## INFORMATION PROVIDED
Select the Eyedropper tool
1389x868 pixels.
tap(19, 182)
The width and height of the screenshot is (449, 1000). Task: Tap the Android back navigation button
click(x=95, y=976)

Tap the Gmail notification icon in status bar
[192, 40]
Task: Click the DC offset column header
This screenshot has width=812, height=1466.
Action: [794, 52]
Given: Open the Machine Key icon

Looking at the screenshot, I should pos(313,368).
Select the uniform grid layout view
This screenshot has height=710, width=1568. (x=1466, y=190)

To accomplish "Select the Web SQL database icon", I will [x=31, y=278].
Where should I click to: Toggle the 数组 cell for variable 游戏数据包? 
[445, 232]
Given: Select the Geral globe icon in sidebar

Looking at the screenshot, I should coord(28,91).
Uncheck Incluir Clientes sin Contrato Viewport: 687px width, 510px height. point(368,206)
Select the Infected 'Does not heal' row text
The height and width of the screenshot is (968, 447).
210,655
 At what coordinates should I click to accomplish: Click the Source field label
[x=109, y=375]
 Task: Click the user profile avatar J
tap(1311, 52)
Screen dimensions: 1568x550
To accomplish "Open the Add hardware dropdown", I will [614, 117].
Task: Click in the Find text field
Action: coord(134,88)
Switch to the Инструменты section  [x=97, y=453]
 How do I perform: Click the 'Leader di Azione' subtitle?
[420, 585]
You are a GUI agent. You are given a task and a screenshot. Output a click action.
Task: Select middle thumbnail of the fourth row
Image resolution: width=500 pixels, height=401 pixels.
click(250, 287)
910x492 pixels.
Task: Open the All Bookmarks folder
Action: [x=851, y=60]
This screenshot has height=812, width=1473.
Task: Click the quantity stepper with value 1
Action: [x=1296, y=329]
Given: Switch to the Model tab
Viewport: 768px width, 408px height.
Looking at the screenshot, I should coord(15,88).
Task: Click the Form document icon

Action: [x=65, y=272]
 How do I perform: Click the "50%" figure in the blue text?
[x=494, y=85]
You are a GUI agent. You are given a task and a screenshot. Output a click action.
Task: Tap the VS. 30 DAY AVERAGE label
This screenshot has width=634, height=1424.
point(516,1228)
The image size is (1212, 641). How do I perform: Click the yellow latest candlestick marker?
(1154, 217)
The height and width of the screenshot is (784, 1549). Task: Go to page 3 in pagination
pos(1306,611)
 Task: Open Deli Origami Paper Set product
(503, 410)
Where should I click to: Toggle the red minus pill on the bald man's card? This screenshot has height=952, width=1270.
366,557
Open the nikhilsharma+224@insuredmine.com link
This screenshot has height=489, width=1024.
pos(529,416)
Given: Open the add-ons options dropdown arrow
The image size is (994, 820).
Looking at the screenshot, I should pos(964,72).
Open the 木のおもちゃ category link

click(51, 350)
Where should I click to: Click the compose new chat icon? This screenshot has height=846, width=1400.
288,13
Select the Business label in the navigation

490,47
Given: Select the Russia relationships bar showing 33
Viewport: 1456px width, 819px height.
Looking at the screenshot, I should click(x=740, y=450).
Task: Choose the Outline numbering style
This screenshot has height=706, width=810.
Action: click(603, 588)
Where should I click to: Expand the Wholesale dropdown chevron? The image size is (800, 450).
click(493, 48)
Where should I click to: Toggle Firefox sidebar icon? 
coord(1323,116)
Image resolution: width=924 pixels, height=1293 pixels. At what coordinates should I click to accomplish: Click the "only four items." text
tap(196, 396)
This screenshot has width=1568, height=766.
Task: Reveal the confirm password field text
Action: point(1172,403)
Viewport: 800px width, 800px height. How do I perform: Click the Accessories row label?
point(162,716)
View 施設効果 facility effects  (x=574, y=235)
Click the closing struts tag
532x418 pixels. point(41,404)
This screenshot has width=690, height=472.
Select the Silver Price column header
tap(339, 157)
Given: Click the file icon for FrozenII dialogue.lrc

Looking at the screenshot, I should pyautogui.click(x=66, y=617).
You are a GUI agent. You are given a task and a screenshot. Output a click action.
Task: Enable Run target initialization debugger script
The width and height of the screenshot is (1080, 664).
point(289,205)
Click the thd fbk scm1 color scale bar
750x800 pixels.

## TASK TO COMPLETE
Pull out every line in the data above that has the word "Switch".

## TASK RESPONSE
Switch to the Инструменты section  [x=97, y=453]
Given: Switch to the Model tab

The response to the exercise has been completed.